The Rioters Are Not the Problem — We Are

Ryan Skinnell
5 min readMay 29, 2020

Without the police brutalizing and murdering George Floyd, Minneapolis would not be on fire. But if we listen to the protestors chanting “No Justice, No Peace” and carrying signs that said “Stop Killing Black People,” Floyd’s murder was not the match that lit the flame. The failure to bring Floyd’s murderer to justice was.

The distinction may seem merely academic, but it’s not. Floyd’s murder was at the hands of a ruthless and pitiless police officer, egged on (or at the very least ignored) by three of his equally pitiless colleagues. That is a problem of four bad police.

Fires in Minneapolis during protests of the murder of George Floyd.

But having seen damning video from three angles that shows the officers ignoring Floyd’s pleas for more than 5 minutes to let him breathe, the Hennepin County Attorney General has, until today, failed to arrest or charge the officer(s) involved. The police killed a helpless man — not in a split-second bad decision, but in a long, drawn-out, deliberate act. And while they lost their jobs for the murder, they were allowed to walk free for nearly a week. That’s a system problem, and it’s one that’s played out time and time again across the country throughout our history.

What the protestors in Minneapolis — as well as Memphis, Louisville, Denver, New York City, Los Angeles, and Phoenix — have repeatedly said is that they are protesting a racist system.

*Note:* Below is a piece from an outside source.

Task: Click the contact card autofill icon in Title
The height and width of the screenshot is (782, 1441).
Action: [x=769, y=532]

This system not only allows Black men and women to be killed by police — or really by anyone — but it appears to sanction such killings by doing nothing to prevent them and little-to-nothing in the pursuit of justice when they happen.

The protests, then, are not solely about George Floyd, or Breonna Taylor, or Ahmaud Arbery, or any of the thousands of other Black and Brown people who have been killed without justice. They’re about all of the people who have been denied justice. They’re about a long history of abuse at the hands of a broken justice system that sanctions the murders of Black men and women, which tragically includes George Floyd.

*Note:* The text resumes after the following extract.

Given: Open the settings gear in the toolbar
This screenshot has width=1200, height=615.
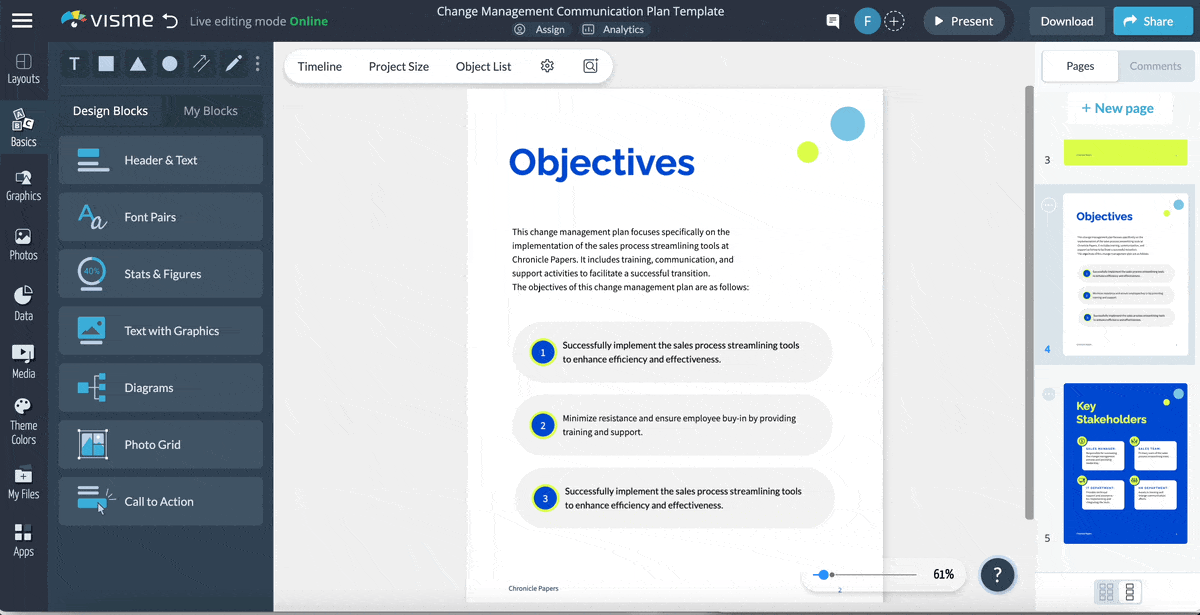Looking at the screenshot, I should [x=546, y=65].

In other words, the protests — rightly called riots — erupting across the country exemplify Martin Luther King, Jr.’s famous quote about riots from a speech he gave at Stanford in 1967: “A riot is the language of the unheard.”

In Minneapolis, Floyd was literally unheard by the policemen who refused to listen to his pleas for his life. The subsequent riots are people’s demands to be heard on Floyd’s behalf.

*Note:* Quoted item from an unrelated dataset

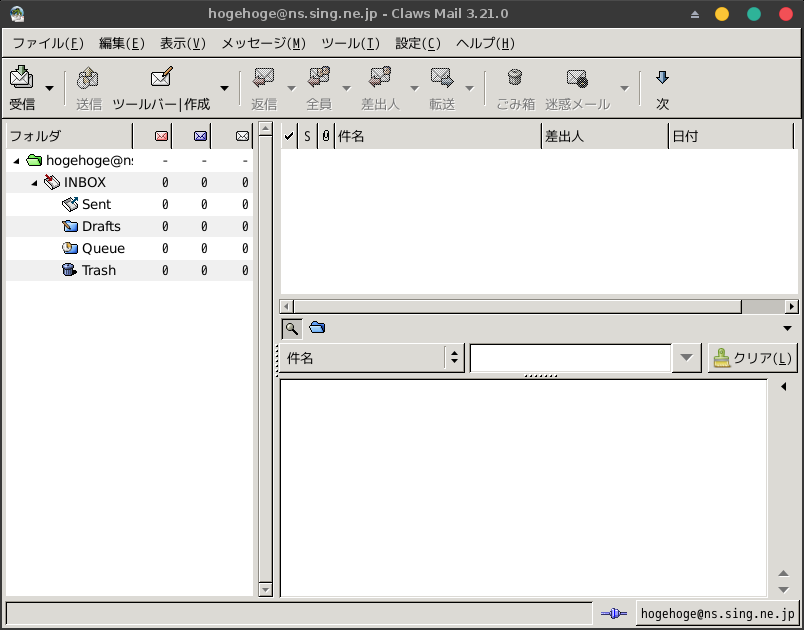Click the 転送 forward message icon
804x630 pixels.
(x=442, y=78)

But King’s speech should give pause to those of us who are watching the events in Minneapolis and elsewhere unfold from a distance — and especially those of us inclined to condemn the rioters.

As a professor of rhetoric, I have spent years studying speeches about social and political movements in America. And while I understand why King’s line about the riot being the language of the unheard is poignant and imminently meme-worthy, the full speech merits our attention because it is not a defense of riots. It is an unambiguous indictment of the people who are not rioting.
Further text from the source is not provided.